Psychotic signs and symptoms in manic depression commonly reflect the patient’s extreme mood at the time. For example, delusions of grandiosity or narcissism may occur during mania and, in turn, delusions of worthlessness may appear during depression. People with bipolar who have these symptoms are occasionally incorrectly diagnosed with schizophrenia.

With proper treatment most bipolar disorder patients can achieve substantial stabilization. Seeing as manic depression is recurrent, long-term preventive treatment is strongly recommended and necessary. Most manic depressed patients combine pharmaceutical medications known as mood stabilizers with psychosocial therapy.

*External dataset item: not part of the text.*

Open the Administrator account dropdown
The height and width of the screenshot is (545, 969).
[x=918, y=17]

Mood stabilizers are varied but all include a large list of possible side effects. Commonly prescribed mood stabilizers are:

  • Lithium was the first mood-stabilizing medication approved by the U.S. Food and Drug Administration (FDA) for treatment of mania. It is often very effective in controlling mania and preventing the recurrence of both manic and depressive episodes.
  • Anticonvulsant medications include valproate (Depakote), lamotrigine (Lamictal), topiramate (Topamax) or carbamazepine (Tegretol). These drugs are widely used as mood stabilizers.

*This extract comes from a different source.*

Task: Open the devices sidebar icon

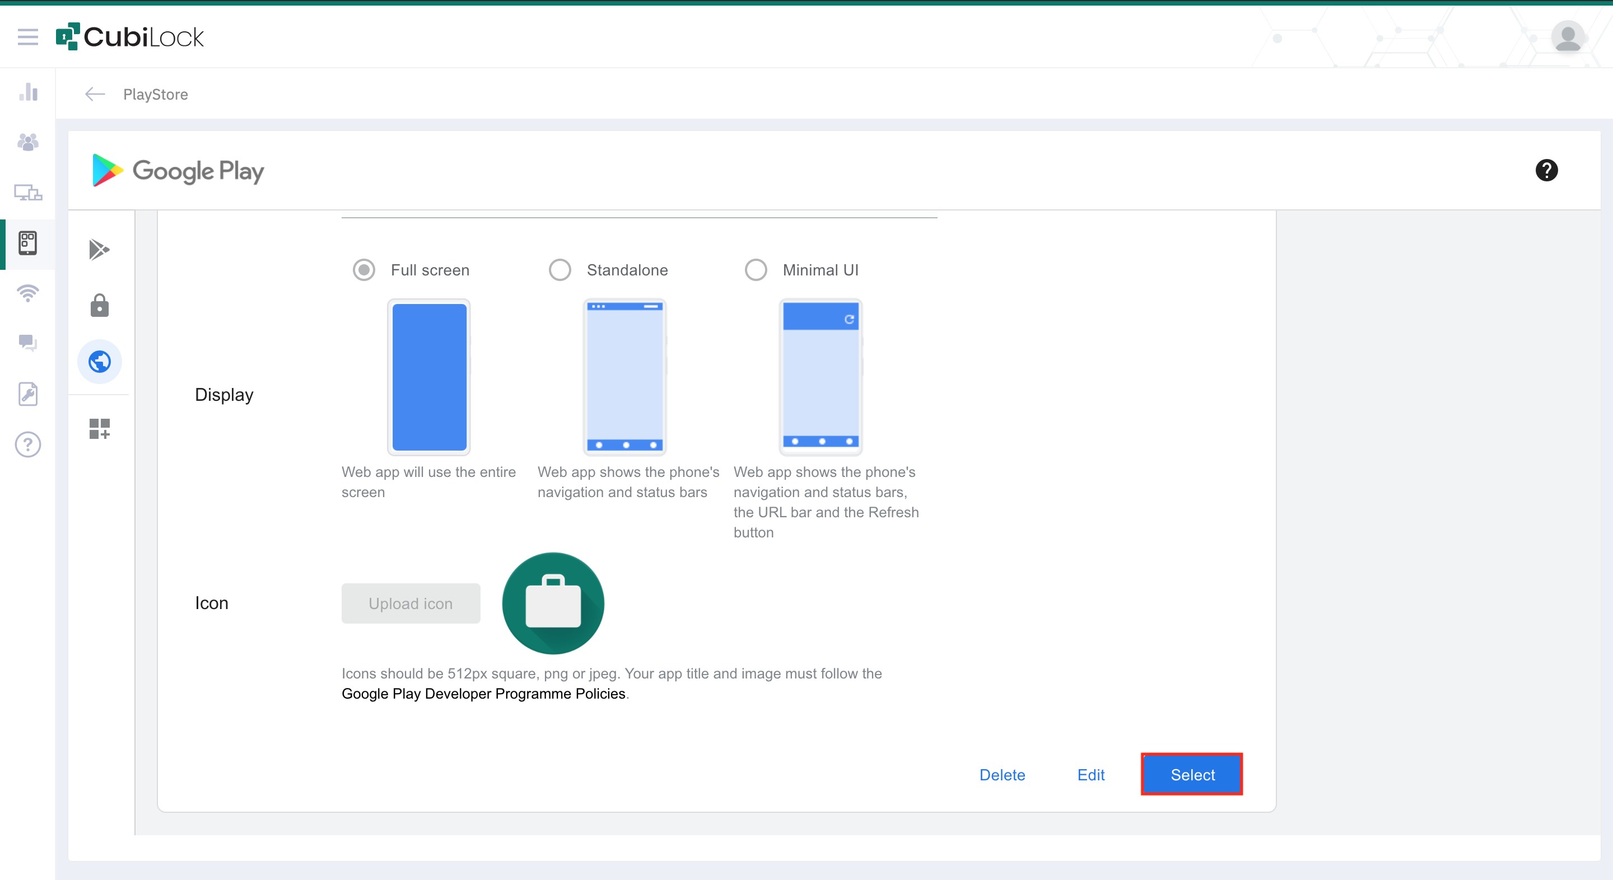Action: (28, 192)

In addition to mood stabilizers talk therapy is often used to provide support, education and guidance to bipolar patients and their loved ones. Some studies have suggested that psychosocial interventions can lead to increased mood stability, fewer hospitalizations, and improved functioning in several areas.

Common therapies include:

  • Cognitive behavioural therapy
  • Psychoeducation
  • Family therapy
  • Interpersonal and social rhythm therapy

Self-medicating with cannabis is common in bipolar patients, and anecdotal reports suggest some patients use cannabis to handle both their mania and depression. Studies show there are possible therapeutic effects of cannabis for bipolar patients. The cannabinoids Delta(9)-tetrahydrocannabinol (THC) and cannabidiol (CBD) may cause sedative, hypnotic, antidepressant, or antipsychotic effects.

Manic Depression is a term that has been largely replaced by the term Bipolar Disorder in recent years. This disorder is a serious, life changing illness. It can affect everything from school life, careers, family dynamics, friendships and relationships. Managing the symptoms well is the key to maximizing quality of life for someone with Bipolar. Thankfully there are well established treatments available which seem to offer relief and stability for Bipolar patients today.